About this exercise -
Please restate word for word each line from the one containing "Focus the Search fields input box" to the last line of the records below, and drop the pictures.

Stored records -

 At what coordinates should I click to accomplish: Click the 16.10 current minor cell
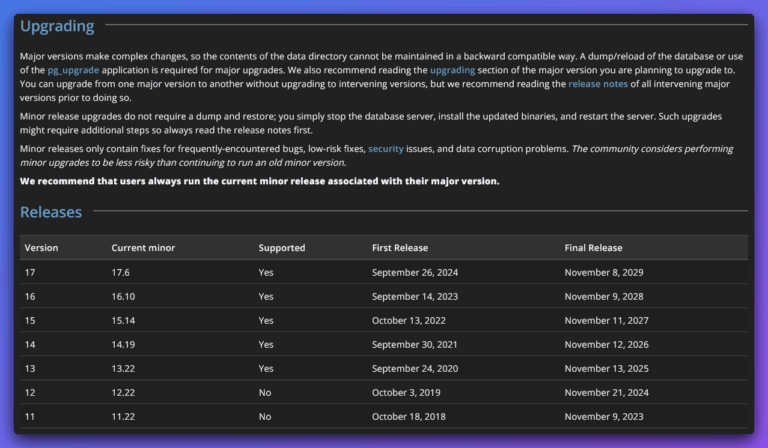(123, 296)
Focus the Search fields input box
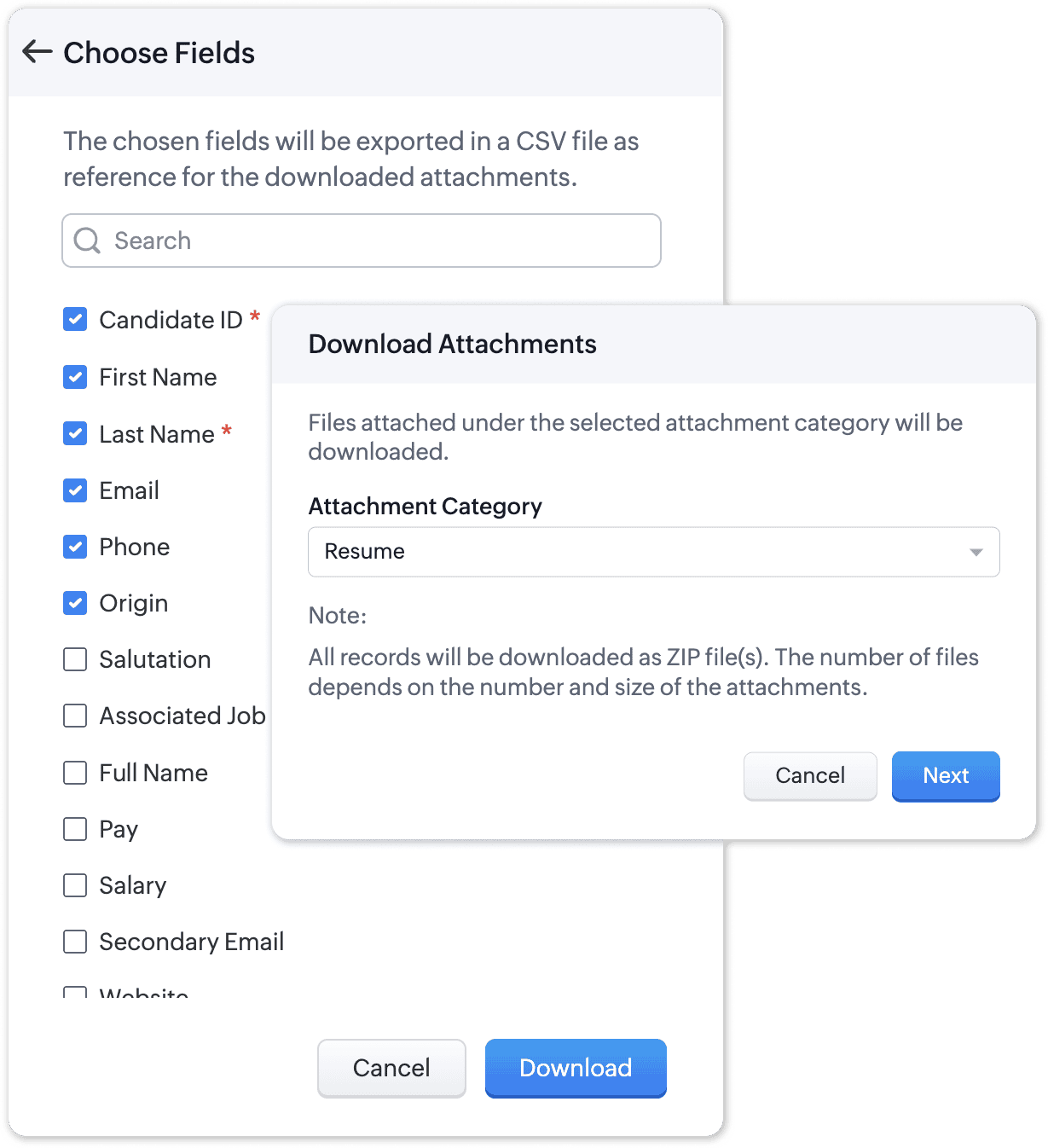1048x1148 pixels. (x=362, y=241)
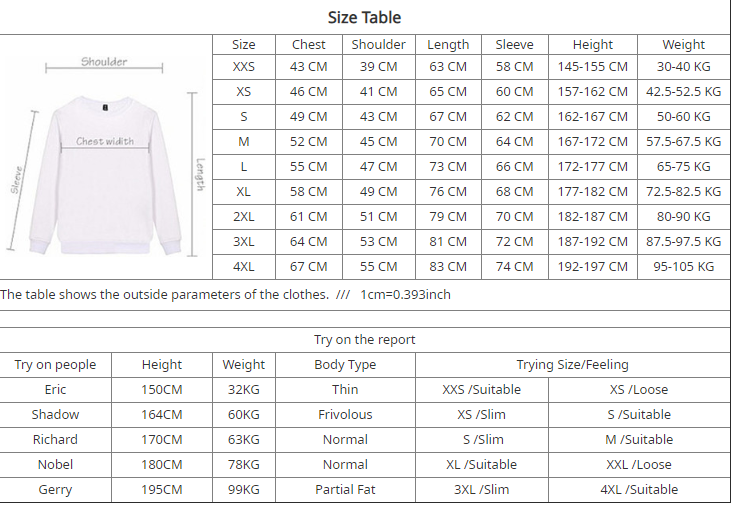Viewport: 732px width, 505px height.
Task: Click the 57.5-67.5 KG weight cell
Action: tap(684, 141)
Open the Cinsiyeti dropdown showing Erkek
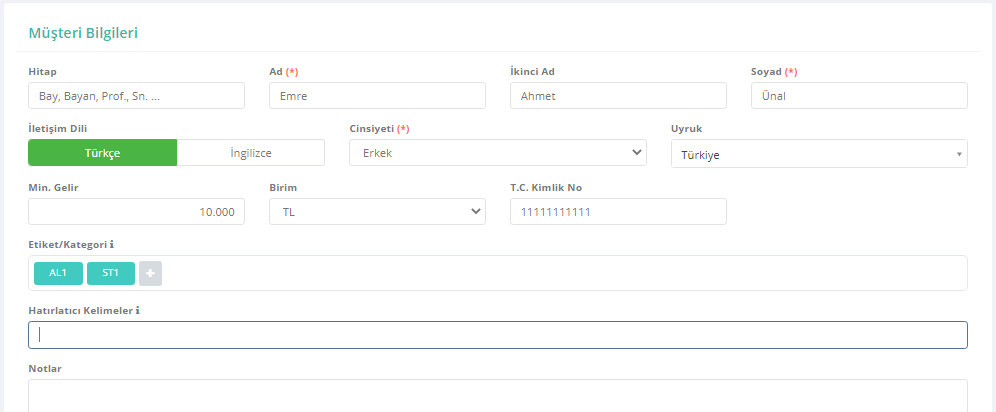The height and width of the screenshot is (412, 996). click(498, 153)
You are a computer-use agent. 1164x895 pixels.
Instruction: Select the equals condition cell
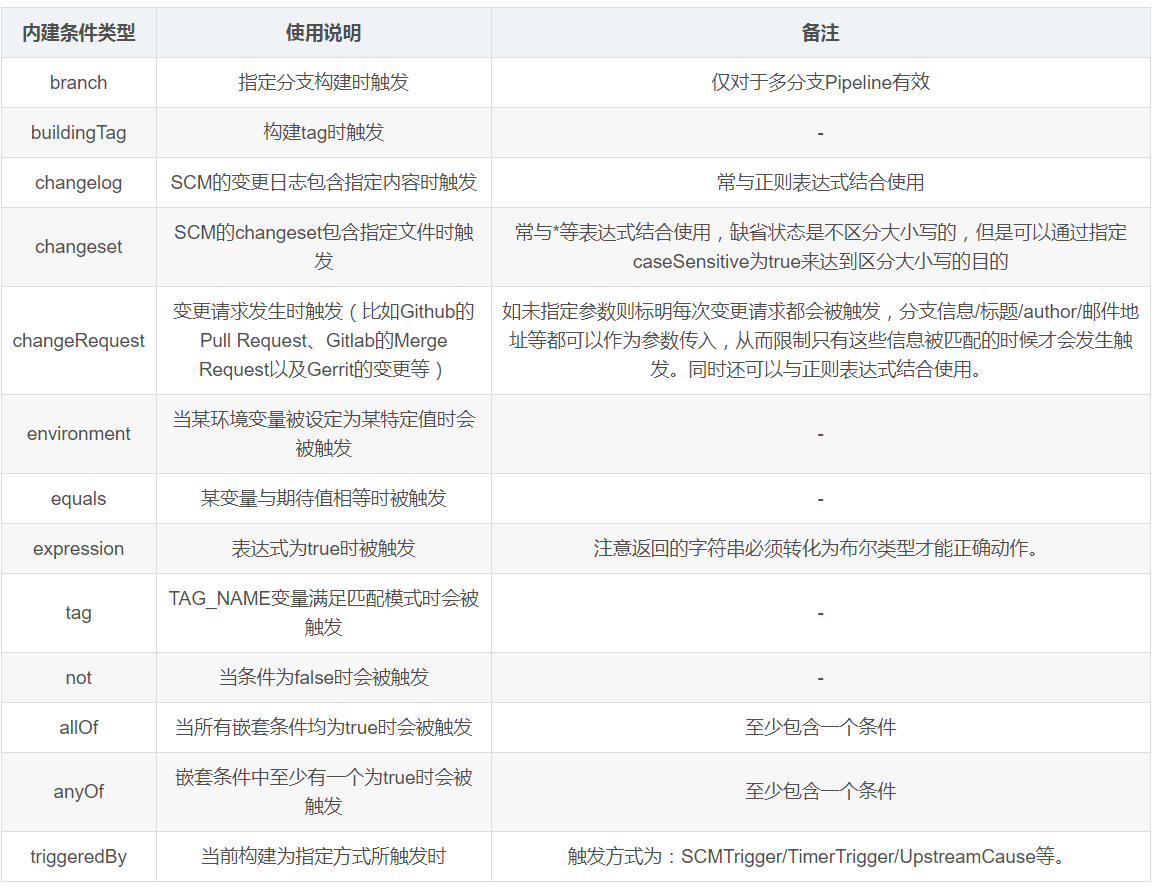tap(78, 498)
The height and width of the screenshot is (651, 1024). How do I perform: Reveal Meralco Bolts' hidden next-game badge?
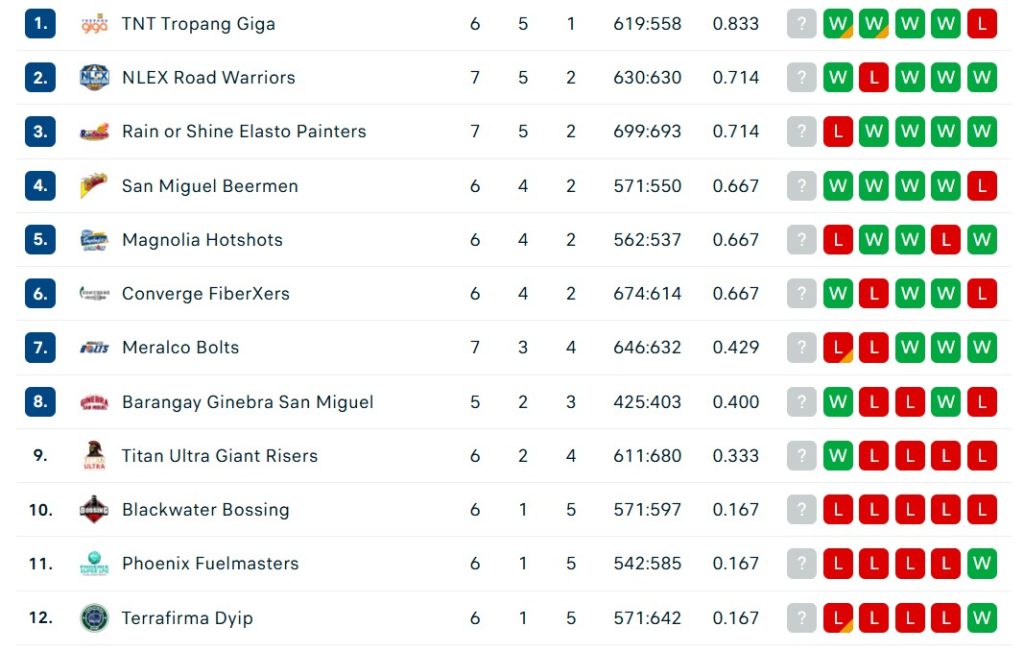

Output of the exercise -
Focus the Search fields input box
1048x1148 pixels. (x=362, y=241)
Viewport: 732px width, 505px height.
Task: Click the 57.5-67.5 KG weight cell
Action: tap(684, 141)
Open the Cinsiyeti dropdown showing Erkek
The height and width of the screenshot is (412, 996). click(498, 153)
You are a computer-use agent. 1164x895 pixels.
Instruction: Select the equals condition cell
tap(78, 498)
The height and width of the screenshot is (651, 1024). How do I perform: Reveal Meralco Bolts' hidden next-game badge?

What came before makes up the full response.